TL;DR • This is a new monthly feature, with regular articles in other weeks. • This month’s...
Can we use customers' names to infer ethnicity?
Say we want to check whether our models treat ethnic groups fairly. We’d need to know which customers belong to which group. But, with some exceptions, banks and insurers don't record ethnicity.
A workaround is to guess it from the data we do have. Names can be proxies for ethnic origin, and we have our customers’ names.
Several methods have been built on this idea. But does it work?
Two example approaches
Surname lists. A simple approach: match surnames against a reference list, such as census tables showing how people with each surname described their own ethnicity. If most people named X described themselves as Y, assume this customer is Y.
Surname plus geography. A method called BISG (Bayesian Improved Surname Geocoding) combines surnames with the demographics of where the person lives. It has been used by U.S. regulators, including in fair lending analysis. The CFPB (Consumer Financial Protection Bureau) published its proxy methodology.
What the research says
Individual accuracy is poor. Studies testing BISG against self-reported ethnicity found high error rates for some groups. For example, a study in the American Political Science Review found that people from minority groups who live in wealthier, more educated areas were typically misclassified as belonging to a majority group.
The categories are muddled, and the mapping is ambiguous. Some name classifiers have category labels like "Muslim" alongside "British" and "East Asian". One is a religion, one is a nationality, one is a broad region. Names can carry a mix of language, religion, migration history and naming custom; they don't always map neatly to ethnic groups.
Take the most common names on Earth. One of the most common first names is Maria, and one of the most common surnames is Wang. Maria suggests a Christian family (a religion, not an ethnicity) and spans Europe, Latin America, the Philippines and beyond. Wang points to Chinese heritage. Put them together and a real person named Maria Wang, of whom there are many, can’t be reliably classified.
Rare names are also a challenge. The census tables only include names above a minimum count, so an uncommon surname simply can’t be classified.
Names move around. People change names at marriage, sometimes across ethnic lines. Names get anglicised, or transliterated into English in several different ways from the same original. Reference lists built in one country don't describe another: the U.S. census surname tables won’t work elsewhere.
The aggregate question is contested. A defence is that individual mistakes wash out when we only look at group-level statistics. A recent paper (yet to be peer reviewed) argues something worse: because the misclassification is systematic, group-level disparity estimates get pulled toward zero. So, testing with inferred ethnicity would tend to understate unfair treatment.
In short: individual-level inference is widely agreed to be unreliable; group-level use is defended by some institutions and questioned by serious researchers, and the question isn't settled.
So should we use it?
Collecting ethnicity properly, where it's permitted, is a separate conversation.

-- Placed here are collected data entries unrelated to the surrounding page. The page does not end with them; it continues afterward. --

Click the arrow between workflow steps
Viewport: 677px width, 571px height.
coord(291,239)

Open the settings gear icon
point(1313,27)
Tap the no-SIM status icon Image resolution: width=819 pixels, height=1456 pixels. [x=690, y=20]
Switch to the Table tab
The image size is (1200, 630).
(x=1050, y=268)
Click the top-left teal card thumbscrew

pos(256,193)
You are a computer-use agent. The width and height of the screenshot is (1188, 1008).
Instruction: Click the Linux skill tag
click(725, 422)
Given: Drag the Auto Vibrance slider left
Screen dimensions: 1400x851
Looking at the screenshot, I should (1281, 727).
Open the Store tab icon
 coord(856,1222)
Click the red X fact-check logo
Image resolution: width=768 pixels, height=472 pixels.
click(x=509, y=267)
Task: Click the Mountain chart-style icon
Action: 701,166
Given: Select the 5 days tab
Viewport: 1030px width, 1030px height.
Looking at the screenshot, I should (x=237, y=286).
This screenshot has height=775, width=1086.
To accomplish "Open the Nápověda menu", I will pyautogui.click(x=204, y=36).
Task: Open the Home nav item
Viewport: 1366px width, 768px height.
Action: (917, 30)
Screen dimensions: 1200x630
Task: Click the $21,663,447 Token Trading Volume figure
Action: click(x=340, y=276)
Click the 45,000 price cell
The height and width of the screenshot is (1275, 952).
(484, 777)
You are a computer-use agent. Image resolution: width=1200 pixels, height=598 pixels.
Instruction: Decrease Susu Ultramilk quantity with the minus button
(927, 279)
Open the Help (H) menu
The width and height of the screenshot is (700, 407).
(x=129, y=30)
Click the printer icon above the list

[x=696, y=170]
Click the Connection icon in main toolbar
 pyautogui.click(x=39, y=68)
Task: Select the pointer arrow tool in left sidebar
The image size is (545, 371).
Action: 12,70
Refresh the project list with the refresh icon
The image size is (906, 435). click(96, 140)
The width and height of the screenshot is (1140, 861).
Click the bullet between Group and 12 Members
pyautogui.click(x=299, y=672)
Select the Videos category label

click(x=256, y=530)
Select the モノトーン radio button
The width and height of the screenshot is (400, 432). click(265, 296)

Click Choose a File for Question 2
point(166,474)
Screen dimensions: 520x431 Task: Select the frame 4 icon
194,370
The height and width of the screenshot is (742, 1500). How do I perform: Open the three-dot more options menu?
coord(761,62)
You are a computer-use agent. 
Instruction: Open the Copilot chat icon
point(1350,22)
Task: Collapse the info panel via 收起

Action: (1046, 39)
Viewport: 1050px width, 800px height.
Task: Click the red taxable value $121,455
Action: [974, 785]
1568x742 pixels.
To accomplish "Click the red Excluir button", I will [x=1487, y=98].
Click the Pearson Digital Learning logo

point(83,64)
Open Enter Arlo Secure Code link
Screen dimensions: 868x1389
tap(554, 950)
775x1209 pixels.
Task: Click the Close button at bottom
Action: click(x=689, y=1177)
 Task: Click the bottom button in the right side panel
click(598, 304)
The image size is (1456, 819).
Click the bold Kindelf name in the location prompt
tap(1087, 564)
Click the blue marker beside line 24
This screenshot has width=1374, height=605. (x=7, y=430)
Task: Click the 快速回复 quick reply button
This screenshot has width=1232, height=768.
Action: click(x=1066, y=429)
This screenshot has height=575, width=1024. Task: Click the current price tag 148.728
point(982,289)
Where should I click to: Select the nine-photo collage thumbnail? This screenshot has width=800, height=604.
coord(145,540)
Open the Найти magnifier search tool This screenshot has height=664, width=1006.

In the absence of that, banks and insurers face a difficult trade-off. Names and other data points carry enough signal to create bias risk, and inferred ethnicity may be the only measurement available.
Whether an unreliable measure is better than none is a judgement call.
If someone proposes to infer ethnicity from names, we first have to ask: whose ethnicity is likely to be guessed wrong, which way would those errors push the result, and would we rather have that imperfect answer, or none? Importantly, what level of inaccuracy are we willing to work with?
Disclaimer: The info in this article is not legal advice. It may not be relevant to your circumstances. It was written for specific contexts within banks and insurers, may not apply to other contexts, and may not be relevant to other types of organisations.